VoIP carries a call over a data network rather than only over a telephone providers’ traditional circuit-switched network. This can cut the cost of phone calls for businesses, which has made the technology attractive to some.

But questions around the security of VoIP remain unanswered. Bhatnager said that deep-packet inspection – a method of checking every IP packet entering a network for unusual properties, in much the same way airport security checks every passenger – is an essential part of protecting networks against VoIP attacks. ” VoIP is not the only target for the future”, he added, “as videoconferencing over IP networks could be hijacked in the same way as voice and data services. VoIP is the first phase – video is right behind. You’ll be watching a video screen and all of a sudden it’s hijacked and you are watching an ad. If you can do it on data you can do it on VoIP. People will marry individual tastes and preferences and use it for intelligent spamming.”

Meanwhile, Nick Brasier at Avaya told Comms Business Magazine, “Security is already important today on TDM PBX’s and key systems. Adding VoIP to these systems introduces additional security needs owing to the connection to a LAN, and not only will hacking be a threat in the future but it is also a consideration today, from standard LAN-based hacking or other security violations.”

With specific regard to his own products Brasier added, “IP Office already has security built-in – in the form of password-secured access to applications and management, and encryption of key transactions. And being an IP-PBX, we have already built LAN-oriented security into IP Office, for example its built-in firewall and the built-in router.”

Brasier gave the following advice, “Customers should leverage the security built into products such as IP Office; they should also take advantage of existing specialist LAN-oriented security products, such as Denial of Service (DOS), Distributed Denial of Service (DDOS), Anti-Virus etc. There are many specialist companies which resellers can look to for additional standard LAN security products to meet their specific customers’ needs, which should typically be addressed everywhere that a company’s LAN interfaces to external & public communications services.”

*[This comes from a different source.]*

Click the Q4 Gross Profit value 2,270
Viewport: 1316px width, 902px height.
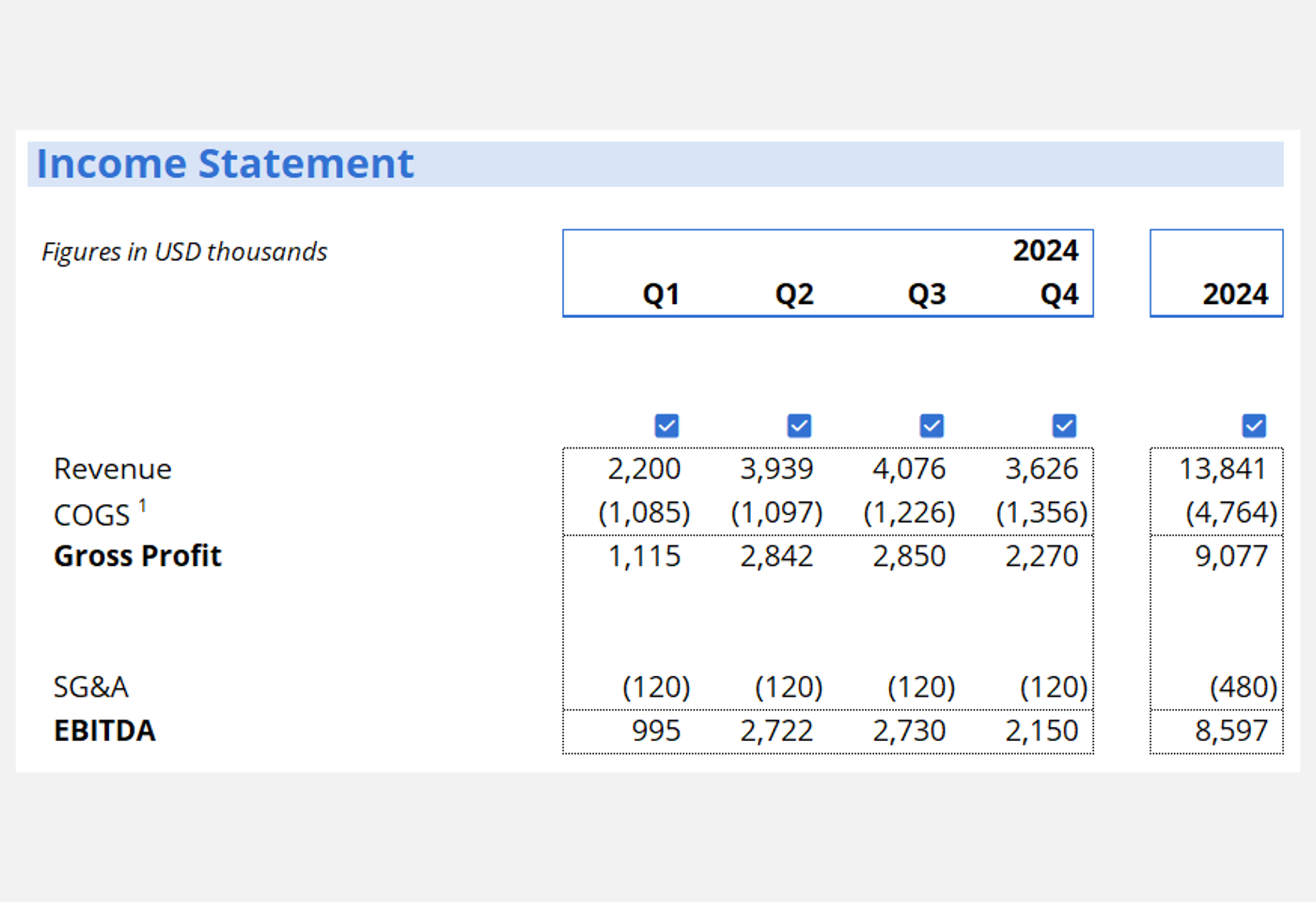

He concluded, “In addition, VPN technologies can be used to secure any site-to-site communications security concerns, and also for remote and home access to the corporate communications infrastructure. IP Office includes support for VPN functionality, and in addition resellers & customers have the choice of using third party VPN solutions, as always tailoring the IP Office solution to the specific customer requirements.”